Scholarly practice does not always meet that high standard, and for the guidance of all concerned, we here assemble some of the relevant constitutional documents about professional ethics
Documents on Professional Conduct
- The Basic AAUP Statement. This was passed in 1966 and amended in 1987. As amended, it is the basic written statement of the obligation of scholars to respect priority in discovery and publication. AAUP does not itself monitor individual performance (as it does the performance of institutions), but leaves investigation and enforcement to the respective employing institutions, who in any case have available the full range of sanctions in cases of appropriation or plagiarism.
- The University of Delaware Faculty Handbook: Personnel Policies for Faculty. Like many institutions, the Delaware faculty handbook incorporates the AAUP statement intact as its basic expectation of professional conduct.

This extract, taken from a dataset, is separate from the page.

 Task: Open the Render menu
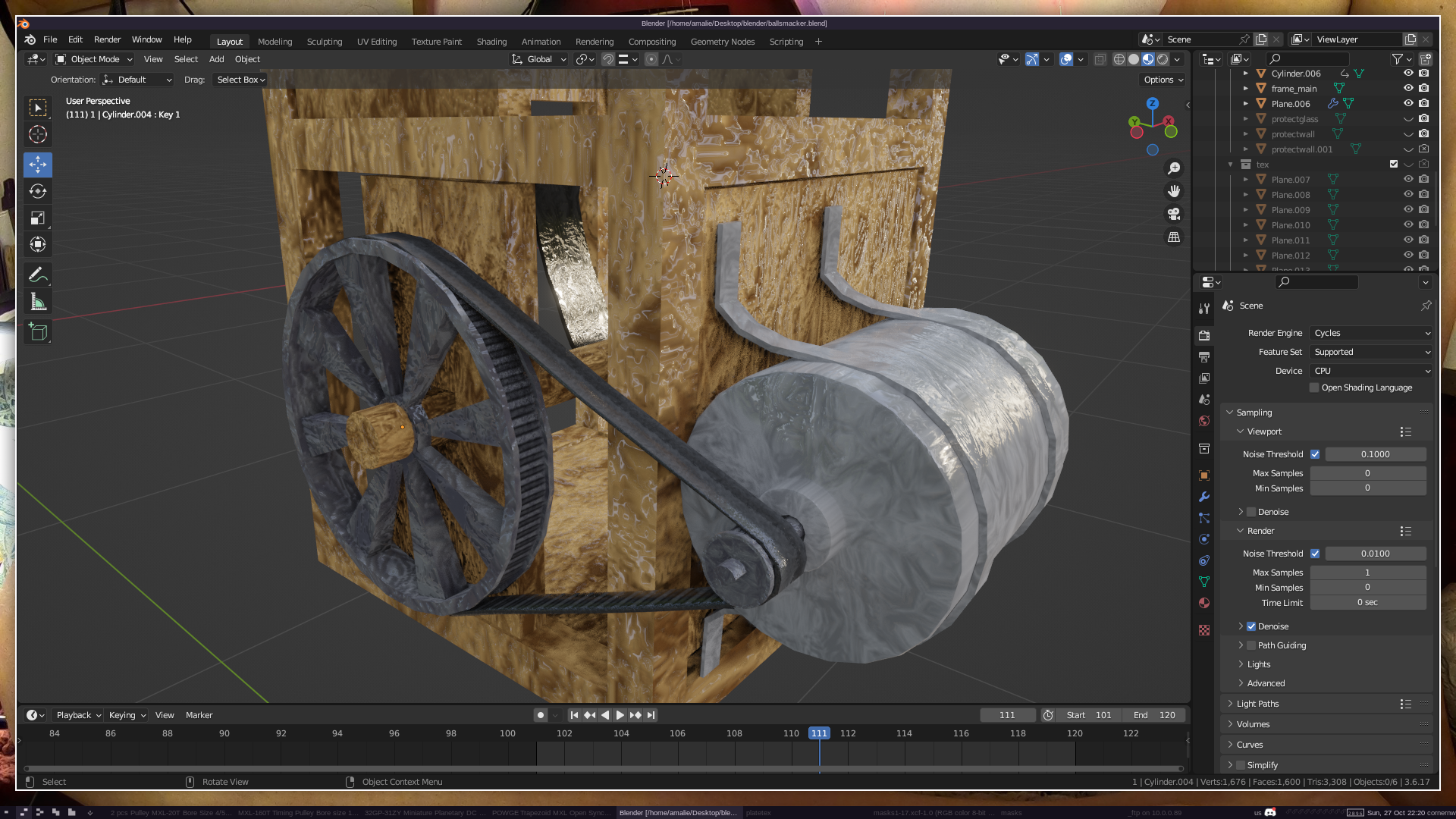pos(107,39)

- The University of Pennsylvania Faculty Handbook: Procedures Regarding Misconduct in Research. Similar to the above, except much more ramified in spelling out procedures for investigation. Many more variants could be cited.
- The AHA Statement on Professional Standards (scroll down to the Plagiarism section). This variant statement of 1986, most recently amended in 2004 and adopted in 2005, notes in somewhat more detail the than does AAUP the gravity of appropriation of intellectual property, and notes that it may be grounds for terminating, not just an employment, but a career. For an inside view of the AHA's enforcement function, which has now been terminated, see Hoffer Past Imperfect (2004).

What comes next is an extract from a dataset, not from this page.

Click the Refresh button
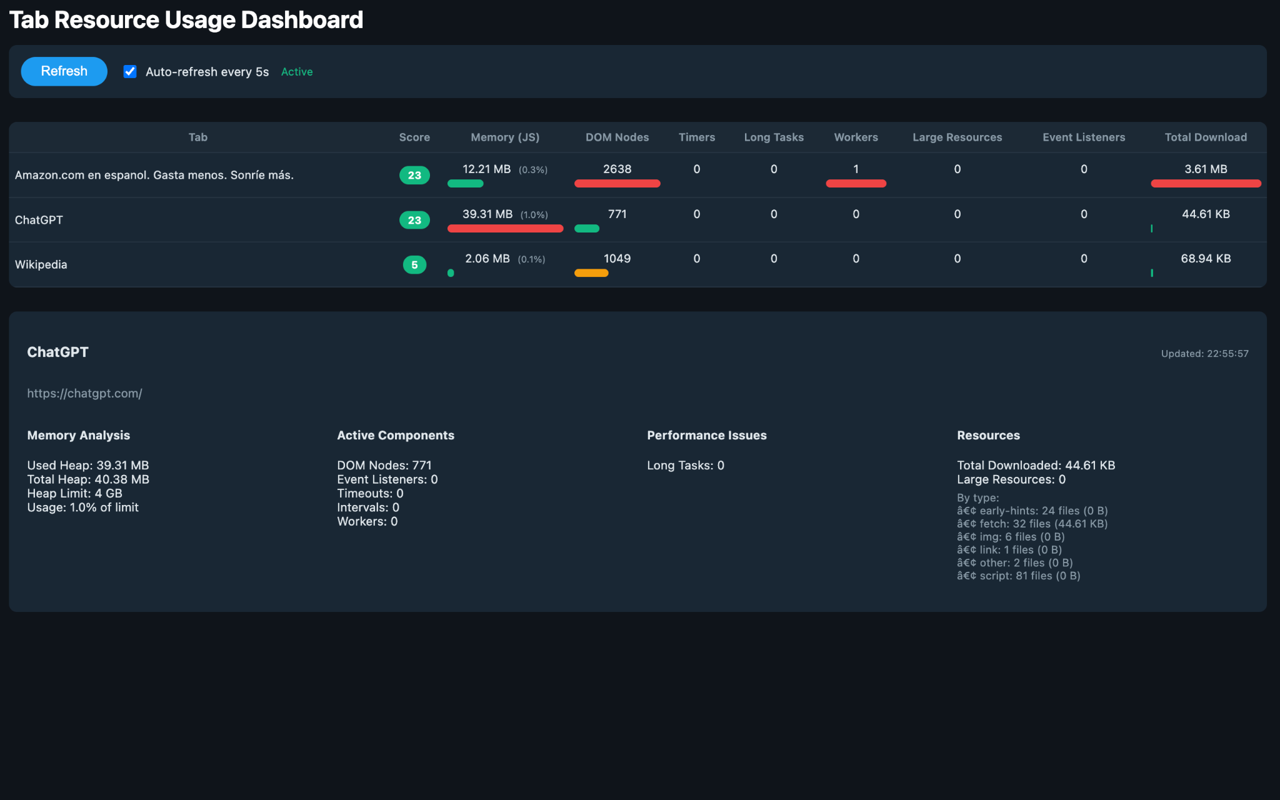1280x800 pixels. (64, 71)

For further nuances, see the Fraud page.
Victims of intellectual property theft have in the past had little practical recourse against the thieves. Appropriation of student work by faculty, when it has been challenged by the student, has typically resulted in the departure of the student. That situation may be changing as we enter the new century. Some institutions which had not adopted the AAUP statement have now done so, and procedures for enforcement have sometimes been made more realistic. Some faculty rules are proactive, and require that those knowing of a violation are obligated to report it, and face equal sanctions if they fail to do so. This change probably has two causes, both of them external: (1) government concern with dishonesty in contract research in the science area, and (2) widespread public disapproval of academic and journalistic dishonesty in the humanities area. Whatever the cause, the result is welcome. We of the Project intend to do our part in stating basic principles, enjoining their observance, and when all else fails, helping to publicize abuses. For offenses against community expectations, the community is itself the only recourse.